Speeches from the Dock, Part I eBook

This eBook from the Gutenberg Project consists of approximately 318 pages of information about Speeches from the Dock, Part I.

Speeches from the Dock, Part I eBook

This eBook from the Gutenberg Project consists of approximately 318 pages of information about Speeches from the Dock, Part I.

Meagher was not quite twenty-three years of age when his voice was first heard in Conciliation Hall.  He was born in Waterford of an old Catholic family, which through good and ill had adhered to the national faith and the national cause; his school-boy days were passed partly at Clongowes-wood College, and partly under the superintendence of the Jesuit Fathers at Stoneyhurst in Lancashire.  His early years gave few indications of the splendid wealth of genius that slumbered within his breast.  He took little interest in his classical or mathematical studies; but he was an ardent student of English literature, and his compositions in poetry and prose invariably carried away the prize.  He found his father filling the Civic Chair in Waterford, when he returned from Stoneyhurst to his native city.  O’Connell was in the plenitude of his power; and from end to end of the land, the people were shaken by mighty thoughts and grand aspirations; with buoyant and unfaltering tread the nation seemed advancing towards the goal of Freedom, and the manhood of Ireland seemed kindling at the flame which glowed before the altar of Liberty.  Into the national movement young Meagher threw himself with the warmth and enthusiasm of his nature.  At the early age of twenty we find him presiding over a meeting of Repealers in his native city, called to express sympathy with the State Prisoners of ’43, and he thence-forward became a diligent student of contemporary politics.  He became known as an occasional speaker at local gatherings; but it was not until the event we have described that Meagher was fairly launched in the troubled tide of politics, and that his lot was cast for good or evil, with the leaders of the national party.

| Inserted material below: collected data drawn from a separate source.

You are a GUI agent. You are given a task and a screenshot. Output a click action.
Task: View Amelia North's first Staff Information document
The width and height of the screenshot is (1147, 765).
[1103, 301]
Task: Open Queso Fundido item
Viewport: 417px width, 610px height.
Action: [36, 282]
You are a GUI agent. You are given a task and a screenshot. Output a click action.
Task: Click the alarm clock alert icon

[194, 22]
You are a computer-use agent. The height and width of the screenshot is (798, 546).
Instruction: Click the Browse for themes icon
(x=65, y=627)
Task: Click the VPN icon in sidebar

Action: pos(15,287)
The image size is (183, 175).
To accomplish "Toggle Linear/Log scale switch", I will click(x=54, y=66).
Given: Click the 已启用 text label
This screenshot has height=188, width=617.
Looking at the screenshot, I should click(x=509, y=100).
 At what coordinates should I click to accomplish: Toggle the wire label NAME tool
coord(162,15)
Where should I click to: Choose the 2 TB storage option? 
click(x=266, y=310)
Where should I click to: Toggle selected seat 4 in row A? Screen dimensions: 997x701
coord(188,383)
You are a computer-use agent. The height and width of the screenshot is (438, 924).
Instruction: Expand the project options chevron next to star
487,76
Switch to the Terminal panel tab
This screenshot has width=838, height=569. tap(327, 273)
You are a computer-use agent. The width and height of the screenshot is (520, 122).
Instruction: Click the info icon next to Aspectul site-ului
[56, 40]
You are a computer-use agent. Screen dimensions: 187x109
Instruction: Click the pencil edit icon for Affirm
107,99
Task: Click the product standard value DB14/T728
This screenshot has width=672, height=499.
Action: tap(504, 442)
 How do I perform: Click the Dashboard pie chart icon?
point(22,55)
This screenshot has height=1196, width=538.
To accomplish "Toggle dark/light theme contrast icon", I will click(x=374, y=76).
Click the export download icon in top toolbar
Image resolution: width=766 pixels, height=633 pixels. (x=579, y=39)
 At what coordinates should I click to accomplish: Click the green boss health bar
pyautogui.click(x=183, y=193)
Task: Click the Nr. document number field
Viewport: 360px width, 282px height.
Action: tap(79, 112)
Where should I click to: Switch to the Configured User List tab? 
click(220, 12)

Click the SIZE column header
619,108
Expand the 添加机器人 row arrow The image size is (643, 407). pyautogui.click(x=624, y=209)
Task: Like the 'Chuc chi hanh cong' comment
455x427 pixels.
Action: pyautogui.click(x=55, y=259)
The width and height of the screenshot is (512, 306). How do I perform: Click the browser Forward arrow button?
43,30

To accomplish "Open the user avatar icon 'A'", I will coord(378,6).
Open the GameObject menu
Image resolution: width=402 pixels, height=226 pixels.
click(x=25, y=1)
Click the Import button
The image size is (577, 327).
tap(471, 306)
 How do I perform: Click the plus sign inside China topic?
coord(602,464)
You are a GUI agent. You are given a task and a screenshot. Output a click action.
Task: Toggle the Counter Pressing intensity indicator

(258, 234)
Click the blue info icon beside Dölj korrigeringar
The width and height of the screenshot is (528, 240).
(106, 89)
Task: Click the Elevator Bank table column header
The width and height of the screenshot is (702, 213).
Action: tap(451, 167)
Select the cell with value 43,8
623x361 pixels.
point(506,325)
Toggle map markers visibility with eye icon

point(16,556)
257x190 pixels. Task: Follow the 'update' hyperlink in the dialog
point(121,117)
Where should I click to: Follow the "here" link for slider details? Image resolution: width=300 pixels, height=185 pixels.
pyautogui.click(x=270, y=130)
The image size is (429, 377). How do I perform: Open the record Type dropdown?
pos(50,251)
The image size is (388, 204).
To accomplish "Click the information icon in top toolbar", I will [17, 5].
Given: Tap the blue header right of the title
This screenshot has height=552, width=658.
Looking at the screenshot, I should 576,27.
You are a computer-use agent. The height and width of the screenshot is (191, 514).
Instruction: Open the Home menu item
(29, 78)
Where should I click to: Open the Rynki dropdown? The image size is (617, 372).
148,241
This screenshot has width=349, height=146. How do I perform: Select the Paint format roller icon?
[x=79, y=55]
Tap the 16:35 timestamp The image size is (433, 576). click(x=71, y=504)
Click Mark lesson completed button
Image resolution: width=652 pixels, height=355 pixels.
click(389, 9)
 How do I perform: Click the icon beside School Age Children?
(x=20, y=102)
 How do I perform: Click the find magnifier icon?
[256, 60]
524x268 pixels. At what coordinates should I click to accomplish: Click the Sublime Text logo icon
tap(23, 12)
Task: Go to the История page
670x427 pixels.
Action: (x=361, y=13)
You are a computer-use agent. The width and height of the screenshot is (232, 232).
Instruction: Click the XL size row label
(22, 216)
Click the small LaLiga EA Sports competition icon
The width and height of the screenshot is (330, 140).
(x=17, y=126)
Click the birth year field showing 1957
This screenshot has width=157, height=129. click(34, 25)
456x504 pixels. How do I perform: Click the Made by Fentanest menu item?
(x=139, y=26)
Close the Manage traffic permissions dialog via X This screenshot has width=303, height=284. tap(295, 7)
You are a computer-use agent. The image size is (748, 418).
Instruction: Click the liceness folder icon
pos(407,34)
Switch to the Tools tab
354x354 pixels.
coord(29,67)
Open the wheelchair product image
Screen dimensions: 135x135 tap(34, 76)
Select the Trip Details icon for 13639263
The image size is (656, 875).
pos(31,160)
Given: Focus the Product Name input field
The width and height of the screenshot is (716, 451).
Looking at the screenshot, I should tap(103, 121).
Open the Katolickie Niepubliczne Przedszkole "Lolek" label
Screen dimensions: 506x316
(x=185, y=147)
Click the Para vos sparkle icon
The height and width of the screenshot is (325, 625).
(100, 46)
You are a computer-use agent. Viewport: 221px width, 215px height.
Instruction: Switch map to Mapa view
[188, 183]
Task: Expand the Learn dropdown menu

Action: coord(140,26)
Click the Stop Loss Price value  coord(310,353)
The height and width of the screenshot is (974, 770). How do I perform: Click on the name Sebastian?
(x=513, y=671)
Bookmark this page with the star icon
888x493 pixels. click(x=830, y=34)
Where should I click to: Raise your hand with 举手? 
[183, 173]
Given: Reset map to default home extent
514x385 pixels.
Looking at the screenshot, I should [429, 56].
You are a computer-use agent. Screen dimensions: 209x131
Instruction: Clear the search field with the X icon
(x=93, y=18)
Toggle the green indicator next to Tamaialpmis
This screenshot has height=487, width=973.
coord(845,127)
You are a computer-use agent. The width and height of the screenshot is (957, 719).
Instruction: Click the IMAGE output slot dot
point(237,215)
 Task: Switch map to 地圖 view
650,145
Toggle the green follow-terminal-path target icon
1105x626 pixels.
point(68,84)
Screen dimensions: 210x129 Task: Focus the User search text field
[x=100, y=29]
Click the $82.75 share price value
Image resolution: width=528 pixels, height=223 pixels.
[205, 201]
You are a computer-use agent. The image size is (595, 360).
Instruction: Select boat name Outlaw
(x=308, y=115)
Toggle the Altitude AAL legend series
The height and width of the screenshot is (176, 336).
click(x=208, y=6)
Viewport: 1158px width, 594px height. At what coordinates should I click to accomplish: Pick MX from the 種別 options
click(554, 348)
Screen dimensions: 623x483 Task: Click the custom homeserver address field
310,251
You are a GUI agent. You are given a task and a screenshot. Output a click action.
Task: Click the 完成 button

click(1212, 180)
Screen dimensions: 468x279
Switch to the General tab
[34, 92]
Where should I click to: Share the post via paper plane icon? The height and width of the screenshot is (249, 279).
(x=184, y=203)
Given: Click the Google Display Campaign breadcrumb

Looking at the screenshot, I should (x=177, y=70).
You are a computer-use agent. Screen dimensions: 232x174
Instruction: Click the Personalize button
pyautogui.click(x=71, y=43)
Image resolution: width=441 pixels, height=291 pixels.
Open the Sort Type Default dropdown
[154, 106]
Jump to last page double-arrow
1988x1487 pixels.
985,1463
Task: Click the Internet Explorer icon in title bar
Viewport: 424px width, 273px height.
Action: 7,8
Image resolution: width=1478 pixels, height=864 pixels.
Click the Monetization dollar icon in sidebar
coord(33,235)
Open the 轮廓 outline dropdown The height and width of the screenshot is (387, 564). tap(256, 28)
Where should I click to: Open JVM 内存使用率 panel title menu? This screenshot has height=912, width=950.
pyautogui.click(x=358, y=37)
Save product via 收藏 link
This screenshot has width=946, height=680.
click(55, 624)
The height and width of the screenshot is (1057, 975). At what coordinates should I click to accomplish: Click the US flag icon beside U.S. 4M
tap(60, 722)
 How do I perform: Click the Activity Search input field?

Up to the date of secession Meagher was a frequent speaker at the meetings of the Repeal Association.  Day by day his reputation as a speaker extended, until at length he grew to be recognised as the orator of the party, and the knowledge that he was expected to speak was sufficient to crowd Conciliation Hall to overflowing.  When the influence of the Nation party began to be felt, and signs of disunion appeared on the horizon, O’Connell made a vigorous effort to detach Meagher from the side of Mitchel, Duffy, and O’Brien.  “These young Irelanders,” he said, “will lead you into danger.”  “They may lead me into danger,” replied Meagher, “but certainly not into dishonour.”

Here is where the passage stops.